- **COSA FARE**:
Rispondi alle seguenti domande sull'articolo dedicato allo stato di emergenza in Turchia.
1. Quale partito ha sostenuto il prolungamento di tre mesi dello stato di emergenza?
2. In che modo ha governato il gabinetto negli ultimi 2,5 mesi?
3. Quante persone sono diventate vittime delle misure restrittive del regime secondo Kemal Kılıçdaroğlu?

----- ARTICOLO

Il bilancio del golpe: 32.000 arrestati, 70.000 in detenzione, tortura e centinaia di migliaia che hanno perso il lavoro …
Dopo il fallito tentativo di golpe del 15 luglio di quest’anno, il governo con il sostegno di MHP e CHP ha proclamato lo stato di emergenza. Per il prolungamento dello stato di emergenza di altri tre mesi alcuni giorni fa, il regime ha poi trovato sostegno solo da parte dell’MHP. Negli ultimi 2,5 mesi in Turchia il gabinetto ha governato solo per decreto, cosiddette disposizioni con valore di legge. I seguenti numero provengono in maggioranza di un rapporto del CHP.
Mentre il CHP parla di „dominio arbitrario“ e di una “caccia alle streghe“, l’HDP fa notare che lo stato di emergenza significa soprattutto una cosa: scardinamento di diritto e legge, sospensione della Costituzione, censura della stampa, tortura e di fatto una dittatura di un solo uomo.
È visto che negli ultimi tempi in larga misura si rinuncia a comunicazioni ufficiali sulle conseguenze dello stato di emergenza ma Kemal Kılıçdaroğlu, capo del CHP, parla di 1 milione di persone che sono diventate vittime delle misure restrittive del regime. Misure che lui stesso per molto tempo ha sostenuto.
Arresti, sospensioni, licenziamenti, sequestro di proprietà, rimozione dagli incarichi e insediamento di amministratori fiduciari fanno parte della quotidianità, questi non sono casi singoli.

----------
----- RECORD FORNITI

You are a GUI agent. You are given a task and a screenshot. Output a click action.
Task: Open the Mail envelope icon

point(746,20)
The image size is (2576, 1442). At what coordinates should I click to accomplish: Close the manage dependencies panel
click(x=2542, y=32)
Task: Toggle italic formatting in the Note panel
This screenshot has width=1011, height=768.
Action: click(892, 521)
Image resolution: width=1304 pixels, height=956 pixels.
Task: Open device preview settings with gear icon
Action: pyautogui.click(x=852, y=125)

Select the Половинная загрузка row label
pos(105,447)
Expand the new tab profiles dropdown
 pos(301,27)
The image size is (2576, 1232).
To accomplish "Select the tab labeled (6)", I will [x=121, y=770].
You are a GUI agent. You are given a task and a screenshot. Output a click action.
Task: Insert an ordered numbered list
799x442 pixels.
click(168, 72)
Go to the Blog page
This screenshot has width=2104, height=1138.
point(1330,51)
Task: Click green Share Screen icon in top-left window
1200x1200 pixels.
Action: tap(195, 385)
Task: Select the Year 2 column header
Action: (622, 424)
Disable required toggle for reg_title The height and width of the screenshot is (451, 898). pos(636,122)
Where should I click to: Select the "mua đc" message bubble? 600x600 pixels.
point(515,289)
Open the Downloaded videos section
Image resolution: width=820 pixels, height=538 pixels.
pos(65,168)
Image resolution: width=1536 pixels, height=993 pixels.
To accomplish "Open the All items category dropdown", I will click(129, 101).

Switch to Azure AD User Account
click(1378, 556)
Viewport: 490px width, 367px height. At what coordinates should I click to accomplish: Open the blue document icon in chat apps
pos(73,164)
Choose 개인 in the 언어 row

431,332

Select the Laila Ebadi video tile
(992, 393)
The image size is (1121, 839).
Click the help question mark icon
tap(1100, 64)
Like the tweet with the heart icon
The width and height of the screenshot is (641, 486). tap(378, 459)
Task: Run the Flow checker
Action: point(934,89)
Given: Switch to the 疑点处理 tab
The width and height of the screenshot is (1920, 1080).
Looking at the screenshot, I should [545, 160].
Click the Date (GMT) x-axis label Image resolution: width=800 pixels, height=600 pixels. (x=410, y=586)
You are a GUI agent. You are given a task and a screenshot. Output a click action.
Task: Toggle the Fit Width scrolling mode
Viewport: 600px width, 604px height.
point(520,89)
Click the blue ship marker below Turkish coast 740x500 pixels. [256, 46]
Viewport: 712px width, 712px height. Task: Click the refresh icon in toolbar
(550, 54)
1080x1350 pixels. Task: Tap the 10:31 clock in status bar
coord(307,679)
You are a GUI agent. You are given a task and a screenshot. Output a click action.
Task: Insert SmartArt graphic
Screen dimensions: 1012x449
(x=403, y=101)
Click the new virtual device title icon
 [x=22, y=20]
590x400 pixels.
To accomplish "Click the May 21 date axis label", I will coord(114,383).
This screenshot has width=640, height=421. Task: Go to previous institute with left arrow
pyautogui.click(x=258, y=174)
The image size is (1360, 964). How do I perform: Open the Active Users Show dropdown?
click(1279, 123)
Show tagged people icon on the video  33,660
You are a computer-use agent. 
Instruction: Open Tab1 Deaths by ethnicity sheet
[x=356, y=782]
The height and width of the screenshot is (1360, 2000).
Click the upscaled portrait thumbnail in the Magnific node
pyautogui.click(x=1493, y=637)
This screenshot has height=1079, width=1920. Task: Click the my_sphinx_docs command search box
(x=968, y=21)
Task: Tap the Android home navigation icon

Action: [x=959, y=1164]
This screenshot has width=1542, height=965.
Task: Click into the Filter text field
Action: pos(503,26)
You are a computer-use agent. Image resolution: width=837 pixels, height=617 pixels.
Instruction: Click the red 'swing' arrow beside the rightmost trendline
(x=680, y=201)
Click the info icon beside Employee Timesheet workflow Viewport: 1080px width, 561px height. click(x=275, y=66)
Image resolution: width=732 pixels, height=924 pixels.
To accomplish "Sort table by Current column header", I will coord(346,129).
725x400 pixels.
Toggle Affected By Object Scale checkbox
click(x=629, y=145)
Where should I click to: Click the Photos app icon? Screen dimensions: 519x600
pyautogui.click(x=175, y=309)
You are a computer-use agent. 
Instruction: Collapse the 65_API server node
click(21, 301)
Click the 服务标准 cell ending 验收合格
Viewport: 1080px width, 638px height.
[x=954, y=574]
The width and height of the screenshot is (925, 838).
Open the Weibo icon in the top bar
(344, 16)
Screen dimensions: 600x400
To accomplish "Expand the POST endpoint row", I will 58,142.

----------

- **RISULTATO**:
1. Il prolungamento è stato sostenuto solo dall'MHP.
2. Il gabinetto ha governato solo per decreto, con disposizioni con valore di legge.
3. Secondo Kılıçdaroğlu le vittime sono 1 milione di persone.